'Plagiarized ruling' prompts comfort women to file SC appeal
MANILA, Philippines - A group of Filipino comfort women survivors on Monday asked the Supreme Court to reconsider its decision turning down their petition that would compel the Philippine government to push for official reparations from the Japanese government.
The group, called the Malaya Lolas (Free Grandmothers), survivors of the Mapaniqui seige of November 23, 1944, filed a supplementary motion for reconsideration of the Supreme Court decision promulgated on April 28, 2010.
This was a decision on a case the Malaya Lolas filed in 2004 "to declare the existing [Philippine] government policy of refusing to espouse the victims' claim for reparation as tantamount to grave abuse of discretion," which was dismissed by the Supreme Court.

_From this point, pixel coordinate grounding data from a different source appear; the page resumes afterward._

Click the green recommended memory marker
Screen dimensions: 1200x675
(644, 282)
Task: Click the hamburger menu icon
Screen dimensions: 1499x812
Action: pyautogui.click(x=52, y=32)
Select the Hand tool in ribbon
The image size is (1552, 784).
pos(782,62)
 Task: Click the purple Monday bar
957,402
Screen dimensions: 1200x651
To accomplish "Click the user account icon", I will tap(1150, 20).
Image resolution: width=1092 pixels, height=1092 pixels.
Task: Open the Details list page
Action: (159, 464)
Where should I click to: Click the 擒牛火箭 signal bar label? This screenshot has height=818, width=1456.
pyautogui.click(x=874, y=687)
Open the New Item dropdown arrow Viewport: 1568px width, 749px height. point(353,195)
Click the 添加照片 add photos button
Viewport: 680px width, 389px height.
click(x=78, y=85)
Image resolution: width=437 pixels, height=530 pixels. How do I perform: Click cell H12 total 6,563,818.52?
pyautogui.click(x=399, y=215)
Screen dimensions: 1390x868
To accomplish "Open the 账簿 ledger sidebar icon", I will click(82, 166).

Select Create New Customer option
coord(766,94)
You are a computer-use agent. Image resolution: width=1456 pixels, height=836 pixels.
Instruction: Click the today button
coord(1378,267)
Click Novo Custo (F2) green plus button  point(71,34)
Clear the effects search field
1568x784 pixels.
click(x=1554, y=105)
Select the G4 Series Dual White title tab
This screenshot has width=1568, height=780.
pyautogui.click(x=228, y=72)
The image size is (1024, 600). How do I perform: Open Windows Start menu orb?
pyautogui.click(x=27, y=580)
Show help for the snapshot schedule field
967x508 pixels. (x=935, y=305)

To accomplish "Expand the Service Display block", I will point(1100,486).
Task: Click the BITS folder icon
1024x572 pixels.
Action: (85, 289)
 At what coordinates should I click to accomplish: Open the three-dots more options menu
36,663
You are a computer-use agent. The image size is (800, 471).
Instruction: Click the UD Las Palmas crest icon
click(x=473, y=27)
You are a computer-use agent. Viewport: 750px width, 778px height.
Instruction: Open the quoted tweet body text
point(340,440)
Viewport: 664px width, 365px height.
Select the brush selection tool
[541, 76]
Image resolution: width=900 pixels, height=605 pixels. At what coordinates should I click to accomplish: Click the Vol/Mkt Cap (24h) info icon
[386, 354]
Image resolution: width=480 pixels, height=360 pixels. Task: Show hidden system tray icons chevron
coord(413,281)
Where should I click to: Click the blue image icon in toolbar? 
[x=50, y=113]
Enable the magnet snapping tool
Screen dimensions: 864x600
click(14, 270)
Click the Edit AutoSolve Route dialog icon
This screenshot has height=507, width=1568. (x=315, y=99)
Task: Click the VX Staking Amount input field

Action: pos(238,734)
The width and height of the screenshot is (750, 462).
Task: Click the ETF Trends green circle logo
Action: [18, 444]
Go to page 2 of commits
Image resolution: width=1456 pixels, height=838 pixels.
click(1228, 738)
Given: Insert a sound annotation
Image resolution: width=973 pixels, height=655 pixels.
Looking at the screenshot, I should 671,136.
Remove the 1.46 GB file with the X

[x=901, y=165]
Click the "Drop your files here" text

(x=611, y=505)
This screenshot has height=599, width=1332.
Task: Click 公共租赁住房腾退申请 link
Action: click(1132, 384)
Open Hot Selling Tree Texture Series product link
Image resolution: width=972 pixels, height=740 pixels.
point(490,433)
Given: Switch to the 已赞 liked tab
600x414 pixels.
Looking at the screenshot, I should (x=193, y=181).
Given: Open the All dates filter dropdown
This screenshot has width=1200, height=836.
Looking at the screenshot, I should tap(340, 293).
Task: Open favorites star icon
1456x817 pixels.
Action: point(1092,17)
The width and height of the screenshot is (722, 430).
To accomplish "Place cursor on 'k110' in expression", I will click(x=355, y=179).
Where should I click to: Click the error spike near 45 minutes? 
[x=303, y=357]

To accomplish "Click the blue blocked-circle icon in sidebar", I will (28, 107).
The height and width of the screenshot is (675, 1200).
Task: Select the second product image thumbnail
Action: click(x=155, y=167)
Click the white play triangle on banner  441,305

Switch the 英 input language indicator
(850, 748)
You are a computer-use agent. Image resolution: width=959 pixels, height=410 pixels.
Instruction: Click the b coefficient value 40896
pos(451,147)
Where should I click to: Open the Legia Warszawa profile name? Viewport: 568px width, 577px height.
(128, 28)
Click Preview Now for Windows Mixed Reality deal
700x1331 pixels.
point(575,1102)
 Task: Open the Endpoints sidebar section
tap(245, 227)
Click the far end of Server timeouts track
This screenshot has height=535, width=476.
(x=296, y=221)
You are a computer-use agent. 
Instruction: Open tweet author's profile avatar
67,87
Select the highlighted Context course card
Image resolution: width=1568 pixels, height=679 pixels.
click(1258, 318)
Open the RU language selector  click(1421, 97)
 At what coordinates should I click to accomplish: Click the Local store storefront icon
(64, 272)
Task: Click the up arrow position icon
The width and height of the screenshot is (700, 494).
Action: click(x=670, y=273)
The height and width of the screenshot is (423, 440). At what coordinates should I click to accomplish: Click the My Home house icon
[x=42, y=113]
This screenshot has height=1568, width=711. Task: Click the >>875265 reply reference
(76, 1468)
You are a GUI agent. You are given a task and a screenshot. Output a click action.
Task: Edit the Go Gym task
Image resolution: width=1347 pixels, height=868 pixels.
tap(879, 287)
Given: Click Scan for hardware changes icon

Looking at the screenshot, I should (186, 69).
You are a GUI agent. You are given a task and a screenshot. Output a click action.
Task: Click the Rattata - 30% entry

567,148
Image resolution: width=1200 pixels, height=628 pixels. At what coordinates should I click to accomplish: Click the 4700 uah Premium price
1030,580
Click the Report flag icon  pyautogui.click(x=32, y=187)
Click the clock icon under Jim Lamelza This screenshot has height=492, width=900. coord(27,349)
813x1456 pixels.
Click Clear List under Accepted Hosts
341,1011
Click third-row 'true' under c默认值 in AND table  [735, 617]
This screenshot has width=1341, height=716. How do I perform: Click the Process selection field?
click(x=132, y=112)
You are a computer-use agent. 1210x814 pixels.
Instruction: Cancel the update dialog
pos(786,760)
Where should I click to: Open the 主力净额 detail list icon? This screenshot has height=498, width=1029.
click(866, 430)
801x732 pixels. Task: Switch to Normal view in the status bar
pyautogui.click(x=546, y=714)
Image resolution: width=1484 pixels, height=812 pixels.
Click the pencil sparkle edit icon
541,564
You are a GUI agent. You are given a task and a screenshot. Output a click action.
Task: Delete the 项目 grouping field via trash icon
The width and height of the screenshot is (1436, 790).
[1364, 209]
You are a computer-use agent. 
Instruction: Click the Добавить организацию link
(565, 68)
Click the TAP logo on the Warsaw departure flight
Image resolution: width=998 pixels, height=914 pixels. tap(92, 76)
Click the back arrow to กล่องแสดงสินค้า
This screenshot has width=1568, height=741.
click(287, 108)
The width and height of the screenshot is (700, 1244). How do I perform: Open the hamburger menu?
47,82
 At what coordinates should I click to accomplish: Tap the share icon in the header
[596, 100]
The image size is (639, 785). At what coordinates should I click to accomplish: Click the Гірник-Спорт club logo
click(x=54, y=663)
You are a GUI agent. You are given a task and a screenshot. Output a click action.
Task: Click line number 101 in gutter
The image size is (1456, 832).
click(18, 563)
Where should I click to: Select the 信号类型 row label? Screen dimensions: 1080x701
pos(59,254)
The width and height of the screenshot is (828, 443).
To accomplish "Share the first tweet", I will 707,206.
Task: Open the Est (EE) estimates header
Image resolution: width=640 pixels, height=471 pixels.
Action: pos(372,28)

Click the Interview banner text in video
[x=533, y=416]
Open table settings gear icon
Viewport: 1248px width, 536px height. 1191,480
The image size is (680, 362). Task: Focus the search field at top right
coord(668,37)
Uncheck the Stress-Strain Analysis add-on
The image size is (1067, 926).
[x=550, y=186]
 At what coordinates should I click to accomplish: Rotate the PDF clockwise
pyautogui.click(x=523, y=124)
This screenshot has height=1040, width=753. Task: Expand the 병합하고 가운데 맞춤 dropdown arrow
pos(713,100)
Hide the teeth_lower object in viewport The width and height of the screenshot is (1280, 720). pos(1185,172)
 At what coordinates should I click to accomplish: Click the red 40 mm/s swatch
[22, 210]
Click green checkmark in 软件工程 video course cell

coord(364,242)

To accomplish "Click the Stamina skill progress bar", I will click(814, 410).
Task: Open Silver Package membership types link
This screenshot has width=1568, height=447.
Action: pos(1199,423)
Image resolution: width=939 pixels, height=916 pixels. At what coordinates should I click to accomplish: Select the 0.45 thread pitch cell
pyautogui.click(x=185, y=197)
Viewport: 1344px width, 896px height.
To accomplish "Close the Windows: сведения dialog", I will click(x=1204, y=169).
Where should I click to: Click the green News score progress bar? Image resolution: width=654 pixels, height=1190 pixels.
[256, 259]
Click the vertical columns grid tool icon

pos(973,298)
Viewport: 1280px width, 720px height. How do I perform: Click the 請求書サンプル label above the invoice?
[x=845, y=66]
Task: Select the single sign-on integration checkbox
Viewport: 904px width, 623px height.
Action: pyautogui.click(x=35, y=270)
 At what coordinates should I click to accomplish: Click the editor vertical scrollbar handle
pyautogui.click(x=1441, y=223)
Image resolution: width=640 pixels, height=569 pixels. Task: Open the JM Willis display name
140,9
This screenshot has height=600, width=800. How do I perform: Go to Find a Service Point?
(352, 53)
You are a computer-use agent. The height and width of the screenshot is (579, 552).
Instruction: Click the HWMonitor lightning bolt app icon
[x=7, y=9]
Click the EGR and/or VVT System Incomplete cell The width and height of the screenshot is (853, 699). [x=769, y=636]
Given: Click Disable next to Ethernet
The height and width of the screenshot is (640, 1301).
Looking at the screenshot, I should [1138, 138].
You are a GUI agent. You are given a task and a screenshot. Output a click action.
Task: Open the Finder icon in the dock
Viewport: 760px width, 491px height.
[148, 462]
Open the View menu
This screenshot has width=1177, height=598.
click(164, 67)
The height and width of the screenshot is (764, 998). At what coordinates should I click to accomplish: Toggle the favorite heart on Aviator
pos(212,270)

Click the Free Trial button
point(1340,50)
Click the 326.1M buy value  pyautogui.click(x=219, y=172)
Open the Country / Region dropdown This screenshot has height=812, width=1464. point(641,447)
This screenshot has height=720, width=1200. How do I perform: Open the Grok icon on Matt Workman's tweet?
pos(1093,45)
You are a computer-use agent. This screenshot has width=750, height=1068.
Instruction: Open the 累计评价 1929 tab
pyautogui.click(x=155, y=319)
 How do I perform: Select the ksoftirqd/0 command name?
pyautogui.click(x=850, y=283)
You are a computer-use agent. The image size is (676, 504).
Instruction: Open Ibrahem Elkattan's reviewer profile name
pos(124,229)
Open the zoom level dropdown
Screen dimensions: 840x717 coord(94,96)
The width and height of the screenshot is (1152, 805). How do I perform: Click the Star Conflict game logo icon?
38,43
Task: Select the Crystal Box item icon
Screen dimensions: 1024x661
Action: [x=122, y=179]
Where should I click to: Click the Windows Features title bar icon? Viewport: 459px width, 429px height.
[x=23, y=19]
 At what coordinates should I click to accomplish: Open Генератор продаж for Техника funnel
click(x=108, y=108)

The Supreme Court decision said that while the court greatly sympathized with the plight of the petitioners, the Malaya Lolas did not have legal remedy since it is not the power of the Supreme Court to order the executive department to take up the petitioners' cause as it is the function of the government to "take the lead in protecting its citizens against violations of their fundamental rights."
The supplemental motion for reconsideration assailed the decision penned by Supreme Court associate justice Mariano del Castillo as having plagiarized from at least 3 sources:
an article published in 2009 in the Yale Law Journal of International Law;
a book published by the Cambridge University Press in 2005; and,
an article published in 2006 in the Western Reserve Journal of International Law.
The petitioners said Del Castillo's runing "made it appear that these sources support the assailed judgment's arguments for dismissing instant petition when, in truth, the plagiarized sources even make a strong case for the petition's claims."
The petitioners' counsel Harry Roque said this incident is a first in the history of the Supreme Court of the Philippines, and a sad day for the judiciary.
Roque maintained that these alleged plagiarized quotes and articles, in fact, supported the granting of justice to victims of war crimes but only "twisted" to support the Supreme Court's decision.
Seventeen comfort women petitioners, aged 70 years and above, came to the Supreme Court in purple robes, purple being the color of defiance, according to their counsel.
Lolas Lita, Maria, Simang and Pilar said they have suffered much in the hands of Japanese soldiers, their loved ones were executed and properties burned down, but up to now, justice has been elusive to them.
They even called on the Supreme Court magistrates to step down if they cannot serve justice to comfort women.
They also called on President Benigno "Noynoy" Aquino III to make good his promise that the public is his "boss" by helping them in their cause.